One problem connected with the inventory analysis in LCA of animal production is associated with production data used in calculations (e.g. average milk yield, fertiliser rate, feed intake, etc) which are often collected as mean values from statistics or data from farms. There are often considerable uncertainties in production data due to i) inadequate statistics and ii) differences in management practices among farms resulting in variations in production data across farms. Henriksson et al. (2011) calculated the national average of GHG emissions for Swedish milk at 1.12 kg CO2e per kg energy corrected milk (ECM) and then analysed the variation in this average estimate caused by differences in production parameters between dairy farms. The variation in the GHG emission per kg average for Swedish milk was found to be ±17% due to variation in management practices and milk yield between farms.

The variation in one important production parameter is shown in Figure 8 - feed efficiency (milk production per kg feed intake).
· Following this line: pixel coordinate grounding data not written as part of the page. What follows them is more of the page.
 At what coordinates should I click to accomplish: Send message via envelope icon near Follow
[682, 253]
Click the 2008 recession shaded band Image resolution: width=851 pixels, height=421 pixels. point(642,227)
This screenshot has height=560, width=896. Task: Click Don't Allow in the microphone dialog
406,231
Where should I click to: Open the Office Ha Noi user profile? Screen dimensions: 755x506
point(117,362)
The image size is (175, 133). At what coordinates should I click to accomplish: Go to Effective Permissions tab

Based on data from 1,050 dairy farms participating in a feeding advisory service in Sweden, there is an average production of 1.44 kg ECM per kg dry matter feed with a variation between 0.96 – 1.82 kg ECM per kg dry matter feed (Henriksson et al.., 2011). The large variation in production and management methods between farms means that data needs to be collected from quite a large number of farms when performing LCA of animal products aiming to compare different systems.

LCAs of animal production are sometimes based on models on nutrient requirements and metabolism of animals when estimating feed intake which is a very important production parameter. Using models, it is difficult to reflect the complexity of a

livestock production system and the large variations between farms. Statistical analysis needs to be included in LCAs to show better the uncertainty range in results but this is rarely done.